##### Reading text #####
Providers are warning they face “massive” legal and reputational risk because the Education and Skills Funding Agency continues to make students choose a sex rather than their gender to enrol on courses.
Currently, the individualised learner record, which providers have to fill in with a student’s information to access funding, mandates learners choose either male or female for their sex.
This means those who recognise as neither male nor female cannot have their decision respected.
ESFA’s attitude to gender could cause legal action
Speaking for Dynamic Training, an independent training provider based in London, finance director Emma Lambert says the issue poses a “massive risk” to providers’ reputations.
“The ESFA’s old fashioned attitude to gender identities not only risks damaging the provider reputation, but it will undoubtedly end up in complaints and possibly legal action, which will be left with the provider to deal with.”
The 2010 Equality Act includes protections for people looking to change their sex and a 2020 employment tribunal ruled those protections apply to people who are not comfortable with being either male or female.
While learners are prohibited from choosing their gender in the ILR, the new FE workforce data collection includes a question on gender which allows staff members to select either male or female, “identifies in another way” or prefers not to say.
The Higher Education Statistics Agency’s information on students’ sex also lists options for sex including male, female, other or not known.
The ESFA does acknowledge in the ILR data collection specification there is “interest to be able to receive protected characteristics of learners such as gender”.
But guidance published by the agency said it did not have an operational use for these characteristics which “justifies increasing the administrative burden”.
It instead insists the “onus” is on providers to collect this data.
##### Records supplied #####
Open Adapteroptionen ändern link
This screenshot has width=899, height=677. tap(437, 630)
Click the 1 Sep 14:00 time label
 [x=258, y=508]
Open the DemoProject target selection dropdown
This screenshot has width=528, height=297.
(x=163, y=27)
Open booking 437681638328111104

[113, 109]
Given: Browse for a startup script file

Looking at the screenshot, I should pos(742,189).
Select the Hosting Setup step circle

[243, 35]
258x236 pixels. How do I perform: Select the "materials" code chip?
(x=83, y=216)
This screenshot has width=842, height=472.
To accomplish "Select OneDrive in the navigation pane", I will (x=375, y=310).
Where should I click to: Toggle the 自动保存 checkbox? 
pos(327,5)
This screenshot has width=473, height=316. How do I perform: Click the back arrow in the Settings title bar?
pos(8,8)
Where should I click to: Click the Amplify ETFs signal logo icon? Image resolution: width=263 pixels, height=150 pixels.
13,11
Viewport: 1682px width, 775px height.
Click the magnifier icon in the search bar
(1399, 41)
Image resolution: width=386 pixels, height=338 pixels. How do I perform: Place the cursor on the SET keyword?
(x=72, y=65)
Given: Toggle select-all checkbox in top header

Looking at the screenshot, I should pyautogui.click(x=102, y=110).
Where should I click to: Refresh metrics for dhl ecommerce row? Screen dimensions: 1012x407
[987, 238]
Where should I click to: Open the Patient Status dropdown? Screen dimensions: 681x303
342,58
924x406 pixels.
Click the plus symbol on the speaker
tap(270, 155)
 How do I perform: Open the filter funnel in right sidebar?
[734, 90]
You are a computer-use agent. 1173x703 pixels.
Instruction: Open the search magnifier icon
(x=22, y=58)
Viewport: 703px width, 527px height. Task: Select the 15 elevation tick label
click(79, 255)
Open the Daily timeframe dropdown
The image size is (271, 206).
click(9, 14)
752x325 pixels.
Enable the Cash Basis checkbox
#####
Requirement 1 »
In the article about the ESFA making students choose a sex to enroll, what options for gender does the new FE workforce data collection give staff members?
Requirement 2 »
Reproduce everything in the article about ESFA enrollment records from "Providers are warning" down to "for their sex.".
Requirement 3 »
Write the next part of the news article about providers' concerns over the ESFA's sex options for learners, starting after its final sentence.
You won't need the dataset entries for any of this.

Answer 1 »
Male, female, "identifies in another way," and prefers not to say.

Answer 2 »
Providers are warning they face “massive” legal and reputational risk because the Education and Skills Funding Agency continues to make students choose a sex rather than their gender to enrol on courses.
Currently, the individualised learner record, which providers have to fill in with a student’s information to access funding, mandates learners choose either male or female for their sex.

Answer 3 »
Dynamic, which provides apprenticeships including for NHS nurses and functional skills courses for the Greater London Authority, believes enabling learners’ gender identity to be recognised is “one small step that can have a positive impact on apprentices”.
Lambert says they ask learners what pronouns they use and manually enter it into documents, “because there’s no way on the ILR system you can put anything other than male or female”.
She is “frustrated” by the lack of action from the ESFA, because of the risks to providers, but also because “I think it’s wrong anyhow” to not let learners select their gender.
The provider has raised the problem multiple times with the ESFA helpdesk, but has only ever received non-committal answers.
‘Wouldn’t be difficult’ to change ILR form
But it is not just providers who ought to be worried about legal action.
FE funding and data expert Steve Hewitt, who raised this problem with the ILR in an opinion piece for FE Week two years ago, says the narrow selection of options leaves the DfE open to a direct discrimination claim.
He supposes that if someone tries to enrol at a college but refuses to choose either male or female, the college could say they will have to charge them the full fee for the course.
“At which point, they are directly discriminating against somebody purely because of their gender identity.”
Though he doubts it will go that far, because a college would have to be willing to take the “bad publicity and strain to their relationship with the ESFA” to play ball with a court case.
He believes the ESFA has not changed the entry options because the field is an “anchor” for the rest of the form.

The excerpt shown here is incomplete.